There are several additional limitations to our study. First, we must rely on data reported to UNOS, and we are therefore susceptible to the presence of reporting bias, but only if reporting errors occurred in a systematic manner. Second, we have no information on an individual's decision to list as ECD-willing. The survival benefit shown by Merion and colleagues was a long-term benefit, defined as 3-year post-transplant, which was determined by statistical significance of relative risk and not effect size. Indeed, ECD transplantation, like all transplantation, is associated with an increased risk of death in the immediate postoperative period; the survival benefit exists only if waiting time for an ECD organ is significantly shorter than that for an SCD organ. An individual's valuation of the short-term risk versus long-term benefit (and their perceived value of being off of dialysis, even with equal or shorter survival) will inevitably play into their decision whether to list as ECD willing. This is only one of the innumerable unmeasured variables taken into consideration by a provider and transplant candidate when deciding on listing status. In fact, a candidate may not even have been aware of the ECD option. We see only the final choice. However, given that we aim only to observe practice patterns throughout the United States and the clinical outcomes in these patients, the factors that went into the listing decision may be irrelevant. Furthermore, given the wide disparities in practice, with some centers listing all of their ECD-benefit patients for ECD organs and some listing none, it is unlikely that our findings are driven only by subtle latent factors specific to outstanding circumstances.

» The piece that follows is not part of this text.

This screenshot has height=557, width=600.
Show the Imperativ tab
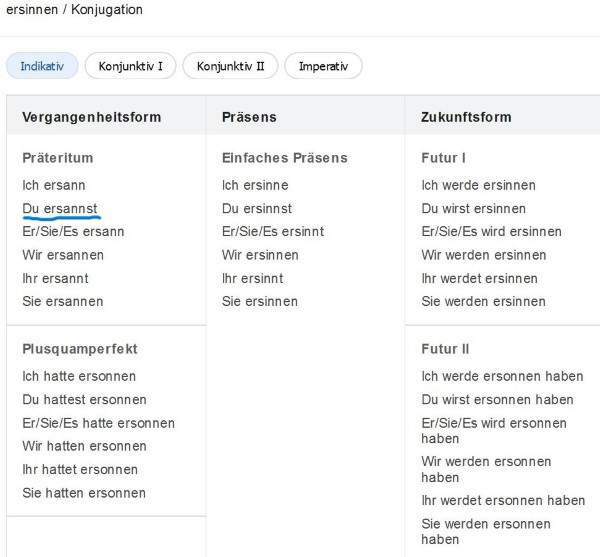click(x=323, y=66)
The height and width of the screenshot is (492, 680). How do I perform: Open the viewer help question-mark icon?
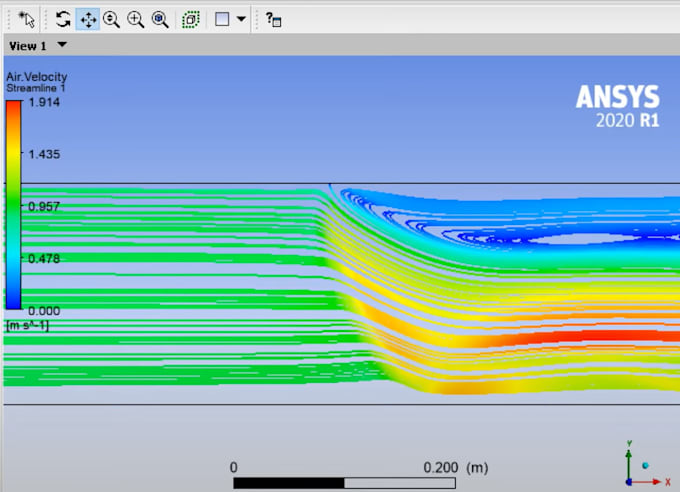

In conclusion, this study identifies a striking discordance between kidney transplant registrants predicted to benefit from ECD transplantation and those who are willing to consider ECD organ offers. It also identifies large variation in practice patterns by transplant center. Coupled with the fact that those predicted to benefit from ECD transplants experienced a survival benefit from the time of listing for ECD offers and those listed for ECD organs were more likely to be transplanted, these findings indicate the possible need for focused education for patients and their transplant providers about evidence-based ECD listing decisions. Improved ECD listing practice not only may help bridge the gap in access to transplantation, but also may improve registrant survival for subgroups predicted to benefit from, or suffer harm from, ECD transplantation.
We report an analysis of data collected by the Organ Procurement and Transplantation Network (OPTN). The OPTN is supported by Health Resources and Services Administration contract 234–2005-370011C. The analyses described here are the responsibility of the authors alone and do not necessarily reflect the views or policies of the Department of Health and Human Services, nor does mention of trade names, commercial products, or organizations imply endorsement by the U.S. Government.